La loi du 6 avril 2010 relative aux pratiques du marché et à la protection du consommateur (ci après LPMC) a été publiée au Moniteur Belge le 12 avril dernier. Cette loi remplace la loi du 14 juillet 1991 sur les pratiques du commerce (ci-après LPCC). Elle entrera en vigueur le 12 mai prochain.

En matière de contrats sur Internet, les changements majeurs qu’apporte la LPMC concernent « l’option par défaut », « le délai de réflexion » applicable aux ventes à distance et la suppression de l’interdiction de paiement préalable à l’expiration de ce délai.

L’option par défaut (art. 44)

L’option par défaut est une nouveauté de la LPMC. L’article 44 « interdit à l’entreprise, lors de la conclusion d’un contrat sur Internet, d’avoir recours à des options par défaut que le consommateur doit refuser pour éviter tout paiement d’un ou de plusieurs produits supplémentaires ».

Désormais, les vendeurs ne pourront plus cocher préalablement les cases mais ce sera au consommateur à « choisir activement lui-même un produit supplémentaire de sorte qu’il fasse sa commande consciemment et sans influence injustifiée » (Projet de loi relatif aux pratique du marché et à la protection du consommateur, Exposé des motifs, Doc. Parl., Ch. repr., sess. ord. 52, n°2340/001, p. 60).

Le législateur s’est inspiré de la législation de l’Union européenne qui prévoit déjà un tel système dans le secteur aérien pour les tarifs des passagers de fret (Règlement (CE) n°1008/2008 établissant des règles communes pour l’exploitation des services aériens dans la Communauté).

Un nouveau délai de réflexion pour les ventes à distance (art. 47) et la possibilité d’exiger un paiement immédiat

En matière de vente à distance, la LPMC reprend, dans les grandes lignes, les dispositions de la LPCC. Elle apporte toutefois une modification importante concernant le délai de réflexion.

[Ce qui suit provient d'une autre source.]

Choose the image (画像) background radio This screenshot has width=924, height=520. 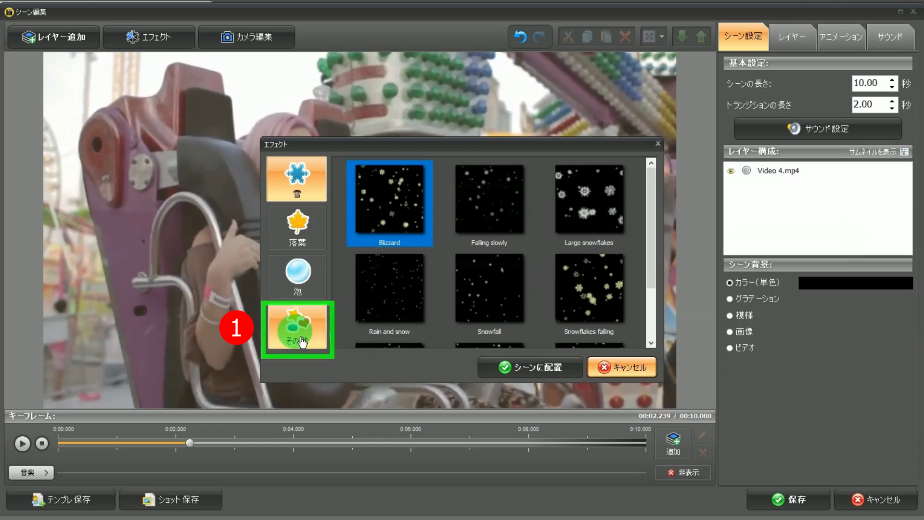coord(730,331)
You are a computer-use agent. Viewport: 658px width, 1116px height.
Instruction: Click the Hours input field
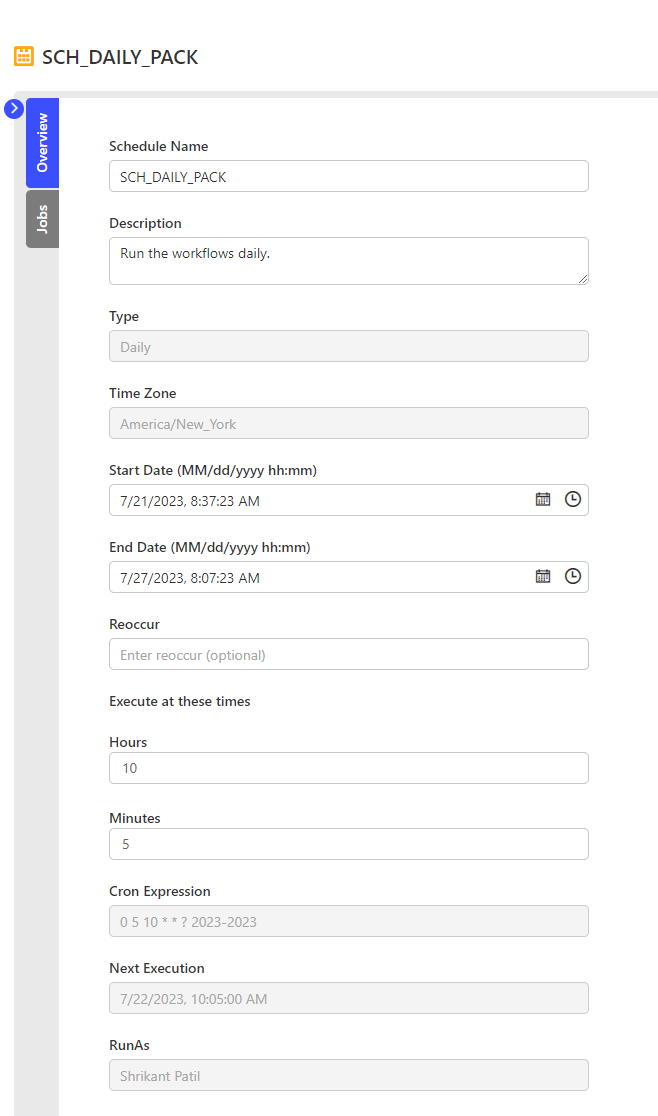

Celui-ci est désormais porté à 14 jours calendrier, au lieu du minimum de 7 jours ouvrables prévu dans l’ancienne loi.

Alors que les travaux préparatoires indiquent que la notification de la renonciation devra être effectuée en temps opportun, l’art. 47, §1er, al. 4 de la LPMC stipule que la notification de la rétractation (et non pas « renonciation » comme dans la LPCC et les TP) devra être envoyée avant l’expiration du délai.

Conformément à la volonté du législateur, les deux formulations permettent d’anticiper la prochaine transposition de la directive européenne relative aux droits des consommateurs.

Il convient enfin de noter que l’interdiction qui existait dans l’ancienne loi d’exiger du consommateur un acompte ou paiement quelconque avant la fin du délai de renonciation de sept jours ouvrables est supprimée dans la nouvelle loi. Les vendeurs peuvent donc exiger un paiement immédiat.